**RECORDED INFORMATION:**
>>>
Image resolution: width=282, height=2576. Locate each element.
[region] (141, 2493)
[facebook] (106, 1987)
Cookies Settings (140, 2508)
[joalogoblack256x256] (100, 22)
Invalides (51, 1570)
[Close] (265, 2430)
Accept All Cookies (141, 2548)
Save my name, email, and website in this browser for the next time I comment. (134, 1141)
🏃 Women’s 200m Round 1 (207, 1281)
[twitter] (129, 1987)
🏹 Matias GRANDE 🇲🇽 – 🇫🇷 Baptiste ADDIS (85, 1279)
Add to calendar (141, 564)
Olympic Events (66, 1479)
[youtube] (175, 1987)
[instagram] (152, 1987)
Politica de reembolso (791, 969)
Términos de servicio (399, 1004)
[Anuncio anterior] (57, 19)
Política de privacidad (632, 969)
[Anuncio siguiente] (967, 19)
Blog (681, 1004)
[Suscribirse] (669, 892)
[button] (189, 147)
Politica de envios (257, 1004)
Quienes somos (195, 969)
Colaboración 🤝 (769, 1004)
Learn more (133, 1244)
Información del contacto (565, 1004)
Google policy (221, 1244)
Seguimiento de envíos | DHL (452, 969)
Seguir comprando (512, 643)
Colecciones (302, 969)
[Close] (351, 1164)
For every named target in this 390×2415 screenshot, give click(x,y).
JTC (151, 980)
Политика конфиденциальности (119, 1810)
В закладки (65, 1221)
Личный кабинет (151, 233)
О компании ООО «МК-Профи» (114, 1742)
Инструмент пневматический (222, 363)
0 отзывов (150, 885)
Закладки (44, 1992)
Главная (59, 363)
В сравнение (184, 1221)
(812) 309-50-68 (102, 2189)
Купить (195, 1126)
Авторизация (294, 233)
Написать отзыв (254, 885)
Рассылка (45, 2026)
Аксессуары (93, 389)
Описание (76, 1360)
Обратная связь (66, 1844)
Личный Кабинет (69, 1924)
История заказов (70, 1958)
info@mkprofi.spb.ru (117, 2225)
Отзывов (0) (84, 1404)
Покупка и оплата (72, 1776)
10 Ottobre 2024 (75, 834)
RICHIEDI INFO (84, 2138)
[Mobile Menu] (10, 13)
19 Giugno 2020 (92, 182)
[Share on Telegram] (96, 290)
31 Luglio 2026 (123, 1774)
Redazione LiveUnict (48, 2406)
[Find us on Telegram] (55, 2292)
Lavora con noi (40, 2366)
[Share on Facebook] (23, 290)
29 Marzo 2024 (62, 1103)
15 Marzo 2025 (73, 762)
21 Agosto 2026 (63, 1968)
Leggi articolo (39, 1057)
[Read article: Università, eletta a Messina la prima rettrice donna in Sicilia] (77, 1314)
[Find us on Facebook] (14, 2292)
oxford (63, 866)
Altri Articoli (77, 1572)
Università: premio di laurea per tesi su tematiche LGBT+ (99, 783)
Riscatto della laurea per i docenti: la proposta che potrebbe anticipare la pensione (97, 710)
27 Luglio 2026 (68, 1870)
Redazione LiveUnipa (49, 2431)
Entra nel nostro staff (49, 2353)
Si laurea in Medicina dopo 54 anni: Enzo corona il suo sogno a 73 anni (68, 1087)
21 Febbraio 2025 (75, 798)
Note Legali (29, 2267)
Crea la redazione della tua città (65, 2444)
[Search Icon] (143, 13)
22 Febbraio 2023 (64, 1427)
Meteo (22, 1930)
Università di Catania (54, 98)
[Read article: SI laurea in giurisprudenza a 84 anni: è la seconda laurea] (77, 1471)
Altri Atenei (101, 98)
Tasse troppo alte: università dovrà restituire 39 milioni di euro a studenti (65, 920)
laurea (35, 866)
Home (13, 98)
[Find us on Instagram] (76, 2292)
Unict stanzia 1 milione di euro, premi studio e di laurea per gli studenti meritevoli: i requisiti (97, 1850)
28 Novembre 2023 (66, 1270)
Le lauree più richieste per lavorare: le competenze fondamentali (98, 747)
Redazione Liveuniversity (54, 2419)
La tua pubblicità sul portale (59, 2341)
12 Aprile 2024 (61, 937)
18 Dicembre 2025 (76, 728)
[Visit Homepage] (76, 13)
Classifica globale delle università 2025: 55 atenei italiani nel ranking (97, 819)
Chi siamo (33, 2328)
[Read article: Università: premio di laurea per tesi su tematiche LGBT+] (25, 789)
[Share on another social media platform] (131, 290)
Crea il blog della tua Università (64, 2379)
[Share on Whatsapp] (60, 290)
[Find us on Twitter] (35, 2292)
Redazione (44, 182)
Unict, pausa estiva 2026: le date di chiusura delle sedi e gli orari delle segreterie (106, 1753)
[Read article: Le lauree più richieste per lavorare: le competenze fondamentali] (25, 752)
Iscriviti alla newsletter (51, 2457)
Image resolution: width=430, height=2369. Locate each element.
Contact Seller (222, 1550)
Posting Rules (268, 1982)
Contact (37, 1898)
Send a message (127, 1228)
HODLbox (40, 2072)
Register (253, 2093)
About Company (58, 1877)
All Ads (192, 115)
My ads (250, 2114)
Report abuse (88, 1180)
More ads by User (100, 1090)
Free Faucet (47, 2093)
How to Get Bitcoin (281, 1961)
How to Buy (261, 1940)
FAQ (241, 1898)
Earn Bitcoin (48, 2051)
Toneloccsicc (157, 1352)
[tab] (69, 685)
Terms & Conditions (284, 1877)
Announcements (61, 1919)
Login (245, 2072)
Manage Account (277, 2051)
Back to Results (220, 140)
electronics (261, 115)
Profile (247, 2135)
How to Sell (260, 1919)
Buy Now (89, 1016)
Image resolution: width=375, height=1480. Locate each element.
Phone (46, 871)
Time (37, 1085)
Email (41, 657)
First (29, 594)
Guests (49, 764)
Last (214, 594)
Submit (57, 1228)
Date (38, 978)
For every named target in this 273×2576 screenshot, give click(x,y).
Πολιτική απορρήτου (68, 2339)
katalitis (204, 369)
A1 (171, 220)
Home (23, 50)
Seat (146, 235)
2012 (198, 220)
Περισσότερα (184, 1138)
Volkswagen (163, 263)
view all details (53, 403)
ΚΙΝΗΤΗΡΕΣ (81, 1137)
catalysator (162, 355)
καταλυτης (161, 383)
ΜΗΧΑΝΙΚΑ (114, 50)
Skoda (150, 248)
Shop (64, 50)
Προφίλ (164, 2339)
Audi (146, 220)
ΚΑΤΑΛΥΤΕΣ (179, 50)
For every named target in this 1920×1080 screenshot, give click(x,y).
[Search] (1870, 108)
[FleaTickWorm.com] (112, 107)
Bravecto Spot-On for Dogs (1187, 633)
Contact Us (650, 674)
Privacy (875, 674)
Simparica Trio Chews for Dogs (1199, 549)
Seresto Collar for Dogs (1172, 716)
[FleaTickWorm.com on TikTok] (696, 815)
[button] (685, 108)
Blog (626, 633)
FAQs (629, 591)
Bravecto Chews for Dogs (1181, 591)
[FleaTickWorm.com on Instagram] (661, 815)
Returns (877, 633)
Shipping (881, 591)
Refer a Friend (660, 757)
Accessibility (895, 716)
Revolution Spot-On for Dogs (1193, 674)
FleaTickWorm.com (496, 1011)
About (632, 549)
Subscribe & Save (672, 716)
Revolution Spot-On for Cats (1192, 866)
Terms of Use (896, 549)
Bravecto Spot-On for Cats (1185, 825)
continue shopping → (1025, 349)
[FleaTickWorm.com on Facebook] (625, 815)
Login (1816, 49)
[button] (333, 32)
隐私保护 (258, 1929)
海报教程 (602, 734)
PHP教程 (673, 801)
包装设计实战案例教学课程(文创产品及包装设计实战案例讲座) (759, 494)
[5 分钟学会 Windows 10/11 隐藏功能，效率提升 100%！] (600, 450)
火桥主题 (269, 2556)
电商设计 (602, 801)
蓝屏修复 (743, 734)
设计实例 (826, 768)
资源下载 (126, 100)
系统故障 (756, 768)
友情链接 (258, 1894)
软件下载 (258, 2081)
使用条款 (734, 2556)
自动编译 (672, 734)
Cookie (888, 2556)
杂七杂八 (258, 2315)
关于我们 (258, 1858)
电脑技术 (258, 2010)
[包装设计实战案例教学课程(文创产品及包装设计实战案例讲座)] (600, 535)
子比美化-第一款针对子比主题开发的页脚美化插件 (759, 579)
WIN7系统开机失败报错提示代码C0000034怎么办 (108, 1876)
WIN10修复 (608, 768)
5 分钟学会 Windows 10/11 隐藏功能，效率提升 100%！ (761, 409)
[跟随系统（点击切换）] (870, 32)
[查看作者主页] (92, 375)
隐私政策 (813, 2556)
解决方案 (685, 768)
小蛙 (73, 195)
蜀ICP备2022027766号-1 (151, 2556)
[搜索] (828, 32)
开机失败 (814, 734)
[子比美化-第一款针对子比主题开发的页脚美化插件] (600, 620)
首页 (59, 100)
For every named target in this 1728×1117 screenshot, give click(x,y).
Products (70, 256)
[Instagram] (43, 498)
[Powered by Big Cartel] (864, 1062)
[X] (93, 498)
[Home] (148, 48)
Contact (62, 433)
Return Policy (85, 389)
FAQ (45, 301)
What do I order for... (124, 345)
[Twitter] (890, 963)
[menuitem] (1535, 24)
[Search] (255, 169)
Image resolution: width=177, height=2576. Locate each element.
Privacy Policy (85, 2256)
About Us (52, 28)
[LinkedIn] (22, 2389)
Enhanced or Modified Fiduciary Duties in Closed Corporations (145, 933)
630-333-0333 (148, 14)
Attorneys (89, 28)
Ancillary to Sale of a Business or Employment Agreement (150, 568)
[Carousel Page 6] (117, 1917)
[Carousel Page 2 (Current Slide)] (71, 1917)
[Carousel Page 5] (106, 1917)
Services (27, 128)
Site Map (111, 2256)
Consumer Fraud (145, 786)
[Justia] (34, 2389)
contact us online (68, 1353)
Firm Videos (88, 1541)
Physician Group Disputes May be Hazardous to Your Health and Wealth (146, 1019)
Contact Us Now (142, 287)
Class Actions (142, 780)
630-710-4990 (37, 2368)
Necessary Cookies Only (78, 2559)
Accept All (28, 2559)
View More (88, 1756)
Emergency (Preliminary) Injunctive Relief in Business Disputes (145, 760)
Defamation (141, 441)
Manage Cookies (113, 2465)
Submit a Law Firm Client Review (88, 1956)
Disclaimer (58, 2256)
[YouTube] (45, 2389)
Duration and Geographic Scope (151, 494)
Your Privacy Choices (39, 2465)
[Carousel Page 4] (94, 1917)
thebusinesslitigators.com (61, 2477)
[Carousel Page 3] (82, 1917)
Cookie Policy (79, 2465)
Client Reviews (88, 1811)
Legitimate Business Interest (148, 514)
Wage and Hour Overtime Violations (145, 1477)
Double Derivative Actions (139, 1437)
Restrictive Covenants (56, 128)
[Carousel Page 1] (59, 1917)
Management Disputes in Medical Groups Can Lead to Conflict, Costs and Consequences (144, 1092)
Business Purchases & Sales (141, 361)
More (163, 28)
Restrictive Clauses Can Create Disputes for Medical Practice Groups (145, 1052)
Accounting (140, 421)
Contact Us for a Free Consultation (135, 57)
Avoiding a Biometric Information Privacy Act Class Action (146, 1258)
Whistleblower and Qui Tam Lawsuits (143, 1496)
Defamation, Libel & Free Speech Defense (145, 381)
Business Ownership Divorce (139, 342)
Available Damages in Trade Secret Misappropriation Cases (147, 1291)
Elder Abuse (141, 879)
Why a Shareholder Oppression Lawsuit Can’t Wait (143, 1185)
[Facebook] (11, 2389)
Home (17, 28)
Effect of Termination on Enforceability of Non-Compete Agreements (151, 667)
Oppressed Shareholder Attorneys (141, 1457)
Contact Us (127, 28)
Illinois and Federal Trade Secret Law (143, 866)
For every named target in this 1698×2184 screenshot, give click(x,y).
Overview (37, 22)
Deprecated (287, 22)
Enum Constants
<<<
**TO DO:**
State how many lines of the entries above include the string "click". The reply is that number alone.

**WRITTEN SOLUTION:**
5